Sunday, January 25, 2015

Be Brilliant, Bold and Mitigate Expectations

University of Victoria - Spring Blossoms
Gillian Cornwall, c. 2013

"Go to the place your soul calls home
and be there for the pure joy of life."

I have decided to republish this piece from last August as I have been reminded of it by the adventures and tribulations along my current path.The lessons here are crucial for me to learn ...and learn again.

My brother once told me, "Expect nothing and hope for the best." Many seasons have passed since he imparted this sage advice and, to this day, hope and expectation can blur on my page, like once vivid watercolours, running from brilliant individual rivulets into a murky pool.

Love. Fear. Love. Fear. Love. Fear. Love. Fear. Love. Fear. Love.
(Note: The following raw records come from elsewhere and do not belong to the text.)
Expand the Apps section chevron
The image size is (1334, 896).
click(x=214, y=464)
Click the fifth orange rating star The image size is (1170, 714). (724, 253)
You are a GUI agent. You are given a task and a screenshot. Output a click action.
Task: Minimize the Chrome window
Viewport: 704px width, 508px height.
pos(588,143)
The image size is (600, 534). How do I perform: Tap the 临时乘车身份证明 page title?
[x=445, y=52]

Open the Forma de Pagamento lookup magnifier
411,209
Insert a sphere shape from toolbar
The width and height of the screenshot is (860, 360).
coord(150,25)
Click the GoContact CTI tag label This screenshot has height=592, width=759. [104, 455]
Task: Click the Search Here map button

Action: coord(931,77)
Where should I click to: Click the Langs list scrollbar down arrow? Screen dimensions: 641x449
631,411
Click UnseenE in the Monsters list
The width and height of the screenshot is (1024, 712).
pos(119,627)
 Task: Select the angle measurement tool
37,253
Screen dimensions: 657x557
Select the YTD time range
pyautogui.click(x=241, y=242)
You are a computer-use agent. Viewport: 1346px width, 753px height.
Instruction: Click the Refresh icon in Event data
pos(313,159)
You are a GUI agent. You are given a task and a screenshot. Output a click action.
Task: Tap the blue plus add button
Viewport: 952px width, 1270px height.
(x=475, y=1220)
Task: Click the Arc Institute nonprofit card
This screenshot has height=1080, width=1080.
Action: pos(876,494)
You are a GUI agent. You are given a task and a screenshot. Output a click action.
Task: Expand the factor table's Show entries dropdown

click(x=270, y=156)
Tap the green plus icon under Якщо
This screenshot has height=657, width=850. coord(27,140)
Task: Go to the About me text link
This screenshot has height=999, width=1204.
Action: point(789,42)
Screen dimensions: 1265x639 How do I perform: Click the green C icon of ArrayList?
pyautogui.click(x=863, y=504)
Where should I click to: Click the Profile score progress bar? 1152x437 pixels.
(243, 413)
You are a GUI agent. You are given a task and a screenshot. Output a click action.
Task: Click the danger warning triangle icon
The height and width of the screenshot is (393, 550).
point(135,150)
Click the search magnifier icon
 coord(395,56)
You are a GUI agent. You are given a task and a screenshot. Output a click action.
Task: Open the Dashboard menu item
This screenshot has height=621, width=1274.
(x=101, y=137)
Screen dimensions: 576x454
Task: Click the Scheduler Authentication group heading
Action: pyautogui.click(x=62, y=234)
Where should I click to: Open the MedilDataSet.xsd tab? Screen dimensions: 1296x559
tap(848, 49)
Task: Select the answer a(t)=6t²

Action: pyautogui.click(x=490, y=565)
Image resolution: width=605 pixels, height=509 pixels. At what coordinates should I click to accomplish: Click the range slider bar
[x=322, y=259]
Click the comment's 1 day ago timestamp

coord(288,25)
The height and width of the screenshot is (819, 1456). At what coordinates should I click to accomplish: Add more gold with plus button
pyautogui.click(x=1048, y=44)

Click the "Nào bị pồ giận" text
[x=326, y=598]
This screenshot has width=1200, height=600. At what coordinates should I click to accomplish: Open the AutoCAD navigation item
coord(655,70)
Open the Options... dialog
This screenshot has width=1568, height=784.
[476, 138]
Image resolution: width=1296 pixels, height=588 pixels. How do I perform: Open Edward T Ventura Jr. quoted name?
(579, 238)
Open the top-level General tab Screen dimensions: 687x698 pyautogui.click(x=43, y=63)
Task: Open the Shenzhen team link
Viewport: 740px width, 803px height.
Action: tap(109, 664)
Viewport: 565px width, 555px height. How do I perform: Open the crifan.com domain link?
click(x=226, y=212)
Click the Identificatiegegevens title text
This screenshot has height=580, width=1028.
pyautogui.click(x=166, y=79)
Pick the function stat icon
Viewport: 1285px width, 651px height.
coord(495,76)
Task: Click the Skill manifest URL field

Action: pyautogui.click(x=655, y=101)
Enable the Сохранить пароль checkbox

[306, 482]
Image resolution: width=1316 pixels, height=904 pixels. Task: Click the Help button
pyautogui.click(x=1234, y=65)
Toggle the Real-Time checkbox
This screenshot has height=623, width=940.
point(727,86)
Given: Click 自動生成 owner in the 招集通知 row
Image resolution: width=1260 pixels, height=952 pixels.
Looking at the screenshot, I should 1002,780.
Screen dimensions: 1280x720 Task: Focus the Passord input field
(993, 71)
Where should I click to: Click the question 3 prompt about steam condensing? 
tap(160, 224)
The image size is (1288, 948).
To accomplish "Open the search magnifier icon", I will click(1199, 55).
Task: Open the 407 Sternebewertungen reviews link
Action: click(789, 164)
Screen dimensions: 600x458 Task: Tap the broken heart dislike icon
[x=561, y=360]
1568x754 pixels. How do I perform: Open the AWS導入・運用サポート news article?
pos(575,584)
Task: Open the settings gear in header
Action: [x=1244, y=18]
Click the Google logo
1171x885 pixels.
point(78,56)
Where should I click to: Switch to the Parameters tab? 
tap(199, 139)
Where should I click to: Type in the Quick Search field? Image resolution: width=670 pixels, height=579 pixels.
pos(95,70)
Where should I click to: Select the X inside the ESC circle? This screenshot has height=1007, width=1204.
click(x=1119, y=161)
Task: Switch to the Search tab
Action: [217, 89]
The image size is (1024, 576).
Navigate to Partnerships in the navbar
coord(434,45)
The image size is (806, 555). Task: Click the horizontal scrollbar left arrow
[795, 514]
There they go again, marching across the page, weaving together the precept of every piece I've ever written. Tiresome isn't it? ...but also true. With every step, every breath, every crossroad, we must decide which path to tread. 

This brings me to the title of this week's piece. Let's look at the parts:

Brilliant: Bright, clever, impressive, excellent - from the French brillant: shining

Bold: Willing to take risks, confident, courageous

Mitigate: Make something (bad) less severe or lessen the gravity of something painful; from Latin mitigat: softened, alleviated

So, it looks like I'm saying: shine and be courageous but make sure you do it as your truth rather than from a desire to receive a response or change from something or someone else because, if you expect results, you can be disappointed or hurt. Yes. That is what I meant. Good. Sorry to take you down that road with me but I wanted to make sure I was going where I needed to go with this. 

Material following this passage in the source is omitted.